Now, 10 days post-transplant, she said Landon appears to be on a path to recovery.
“So far, he’s good but they don’t know. He just needed little tweaks – he had fluid in lungs, high blood pressure,” Tyner said.
Doctors are treating those “tweaks” with medicine. She said Landon is eating, exercising and looking better. But he’s not out of the woods.
“It’s hard for 15-year-old to understand,” Tyner said. “He instantly feels better, even his face looks different, but he doesn’t realize it’s a long road.”
A biopsy this Thursday will tell the Tyners if Landon’s body is accepting the new heart. He will remain on three anti-rejection drugs for rest of his life.
Because of the high risk of infection, Landon won’t go to school for rest of this year.
“The drugs will cause him to have fewer white blood cells, which will suppress his immune system,” Tyner said. “He’s wearing a mask everywhere.”
She said he recently asked to go one floor up to play Bingo. Doctors told him, “No,” because he can’t be around all those other patients.
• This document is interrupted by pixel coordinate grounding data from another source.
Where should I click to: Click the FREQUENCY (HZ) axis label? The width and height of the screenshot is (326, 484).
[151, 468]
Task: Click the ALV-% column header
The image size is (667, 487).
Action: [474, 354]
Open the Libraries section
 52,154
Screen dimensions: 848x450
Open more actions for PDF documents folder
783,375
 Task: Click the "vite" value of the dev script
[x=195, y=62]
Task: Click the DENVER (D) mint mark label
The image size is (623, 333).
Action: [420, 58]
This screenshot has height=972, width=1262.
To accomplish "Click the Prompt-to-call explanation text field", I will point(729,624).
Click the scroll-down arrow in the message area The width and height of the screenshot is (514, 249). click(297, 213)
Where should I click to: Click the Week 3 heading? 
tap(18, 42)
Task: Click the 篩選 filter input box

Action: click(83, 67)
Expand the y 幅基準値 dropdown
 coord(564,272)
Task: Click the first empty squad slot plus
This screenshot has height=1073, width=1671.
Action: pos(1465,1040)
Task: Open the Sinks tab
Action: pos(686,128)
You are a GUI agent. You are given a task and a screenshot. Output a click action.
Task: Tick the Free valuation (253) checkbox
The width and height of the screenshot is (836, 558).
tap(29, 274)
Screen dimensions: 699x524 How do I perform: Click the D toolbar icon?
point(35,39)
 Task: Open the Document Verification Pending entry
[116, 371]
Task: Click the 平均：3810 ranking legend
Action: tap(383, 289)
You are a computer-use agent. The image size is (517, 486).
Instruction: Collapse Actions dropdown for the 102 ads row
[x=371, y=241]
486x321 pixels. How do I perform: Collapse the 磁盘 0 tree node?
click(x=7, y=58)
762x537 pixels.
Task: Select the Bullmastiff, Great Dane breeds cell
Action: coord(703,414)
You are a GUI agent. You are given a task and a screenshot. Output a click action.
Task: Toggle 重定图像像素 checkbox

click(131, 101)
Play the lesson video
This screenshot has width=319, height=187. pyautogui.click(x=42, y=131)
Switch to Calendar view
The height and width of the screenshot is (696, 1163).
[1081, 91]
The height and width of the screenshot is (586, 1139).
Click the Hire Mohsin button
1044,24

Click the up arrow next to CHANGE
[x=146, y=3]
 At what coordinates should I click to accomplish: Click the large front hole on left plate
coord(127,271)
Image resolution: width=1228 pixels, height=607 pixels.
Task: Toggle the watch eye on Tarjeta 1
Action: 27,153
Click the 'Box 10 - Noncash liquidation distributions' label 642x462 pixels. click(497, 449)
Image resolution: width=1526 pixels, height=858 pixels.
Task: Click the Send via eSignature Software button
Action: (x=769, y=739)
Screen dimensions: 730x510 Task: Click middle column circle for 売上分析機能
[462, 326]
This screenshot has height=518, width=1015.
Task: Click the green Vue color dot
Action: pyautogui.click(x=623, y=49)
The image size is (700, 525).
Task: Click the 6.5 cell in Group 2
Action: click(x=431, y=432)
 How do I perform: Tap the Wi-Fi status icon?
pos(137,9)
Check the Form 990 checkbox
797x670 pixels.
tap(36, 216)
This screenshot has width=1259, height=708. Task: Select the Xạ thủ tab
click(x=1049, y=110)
But should the biopsy show his body is accepting the new heart, Tyner said Landon could be out of the hospital Friday.
“If is body is not rejecting [the heart], we can leave,” she said.
But with twice weekly visits to the doctor for several months to a year, Tyner said she and her husband, along with Landon and his brothers, are contemplating staying in Conroe for the next year. In fact, she said they’ve considered permanently relocating to the Houston area, given its close proximity to the hospital.
“We can’t do all this traveling from Buda,” she said. “And I don’t want to go to any other hospital. I want the best.”
Tyner said her family is so grateful to the family of the heart donor in Amarillo. If she chooses to contact them, she has to wait at least a year and then she can write a letter. The family can then decide if they want to contact the Tyners.
In the meantime, she said, “I just want them to know how thankful we are.”